Task directions -
From the dataset configuration text below, reproduce word for word everything from "Create a YAML" down to "(local) + wandb (online)".

Register your dataset in starVLA/dataloader/gr00t_lerobot/mixtures.py:

DATASET_NAMED_MIXTURES = {
# ... existing mixtures ...
# Single dataset
"my_dataset": [
("my_dataset_name", 1.0, "my_robot"),
# (dataset_folder_name, sampling_weight, robot_type_config)
],
# Multiple datasets with different weights
"my_mixed_dataset": [
("my_dataset_task1", 1.0, "my_robot"),
("my_dataset_task2", 0.5, "my_robot"), # Half sampling weight
("my_dataset_task3", 2.0, "my_robot"), # Double sampling weight
],
}

Your data should be organized as:

playground/Datasets/MY_DATA_ROOT/
├── my_dataset_task1/
│ ├── meta/
│ ├── data/
│ └── videos/
├── my_dataset_task2/
│ ├── meta/
│ ├── data/
│ └── videos/
└── my_dataset_task3/
├── meta/
├── data/
└── videos/

Create a YAML config file (e.g., examples/MyRobot/train_files/starvla_my_robot.yaml):

# ===== Run Configuration =====
run_id: my_robot_training # Experiment name; checkpoints saved under run_root_dir/run_id/
run_root_dir: results/Checkpoints # Root directory for checkpoint output
seed: 42
trackers: [jsonl, wandb] # Logging: jsonl (local) + wandb (online)

Dataset extract -
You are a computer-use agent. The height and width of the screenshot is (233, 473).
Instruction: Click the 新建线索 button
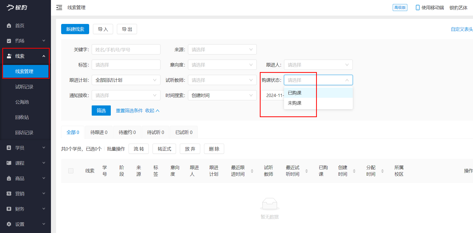click(75, 29)
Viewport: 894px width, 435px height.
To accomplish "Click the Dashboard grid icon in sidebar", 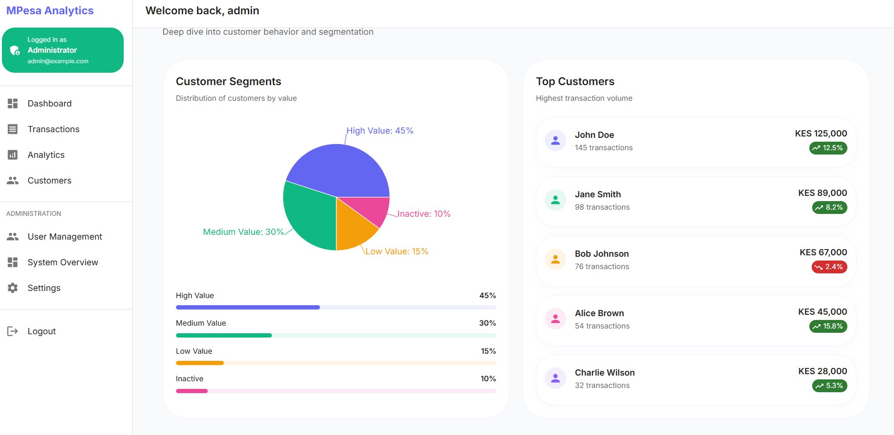I will click(13, 104).
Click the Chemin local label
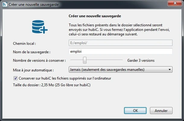This screenshot has width=184, height=121. click(24, 43)
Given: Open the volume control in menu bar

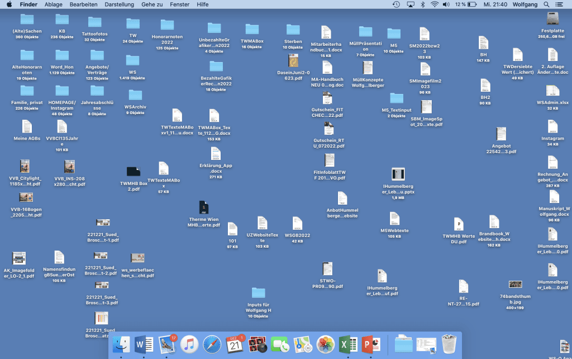Looking at the screenshot, I should 446,4.
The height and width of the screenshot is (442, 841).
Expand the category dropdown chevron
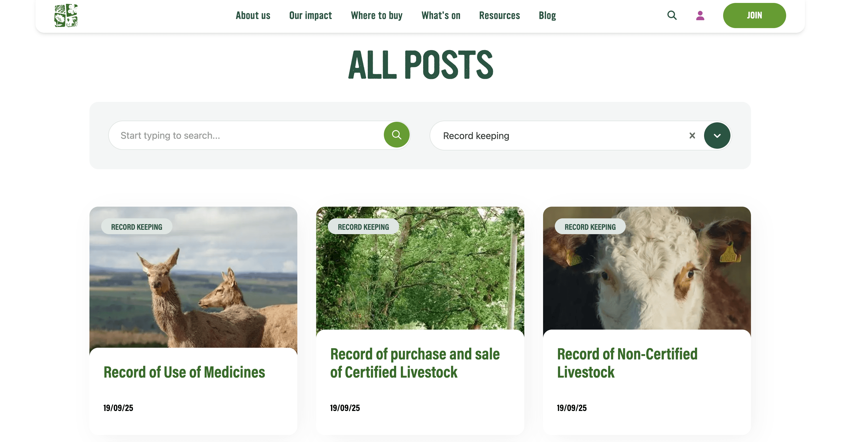coord(717,136)
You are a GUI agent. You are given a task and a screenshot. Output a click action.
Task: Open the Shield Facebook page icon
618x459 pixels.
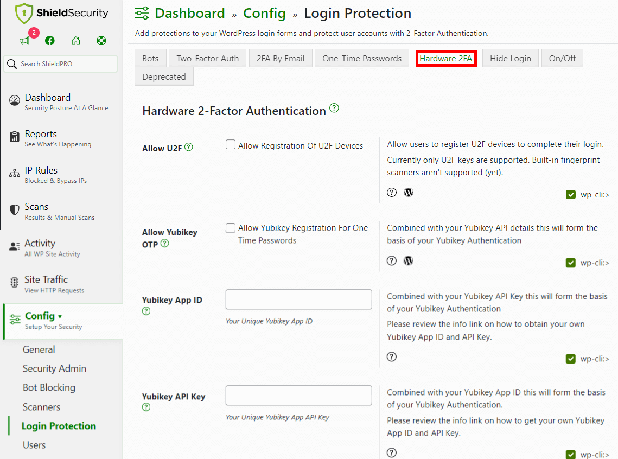click(x=49, y=41)
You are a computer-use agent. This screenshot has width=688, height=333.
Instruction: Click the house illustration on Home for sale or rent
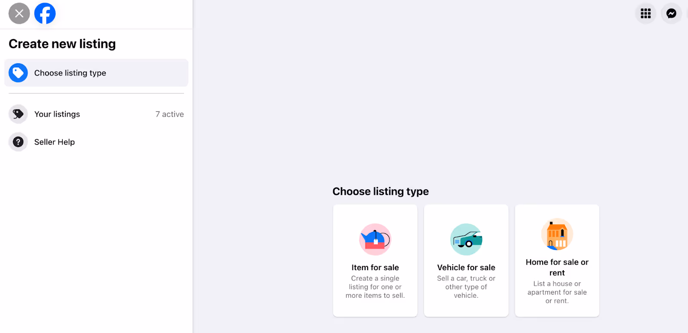click(556, 234)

Written response -
Create a YAML config file (e.g., examples/MyRobot/train_files/starvla_my_robot.yaml):

# ===== Run Configuration =====
run_id: my_robot_training # Experiment name; checkpoints saved under run_root_dir/run_id/
run_root_dir: results/Checkpoints # Root directory for checkpoint output
seed: 42
trackers: [jsonl, wandb] # Logging: jsonl (local) + wandb (online)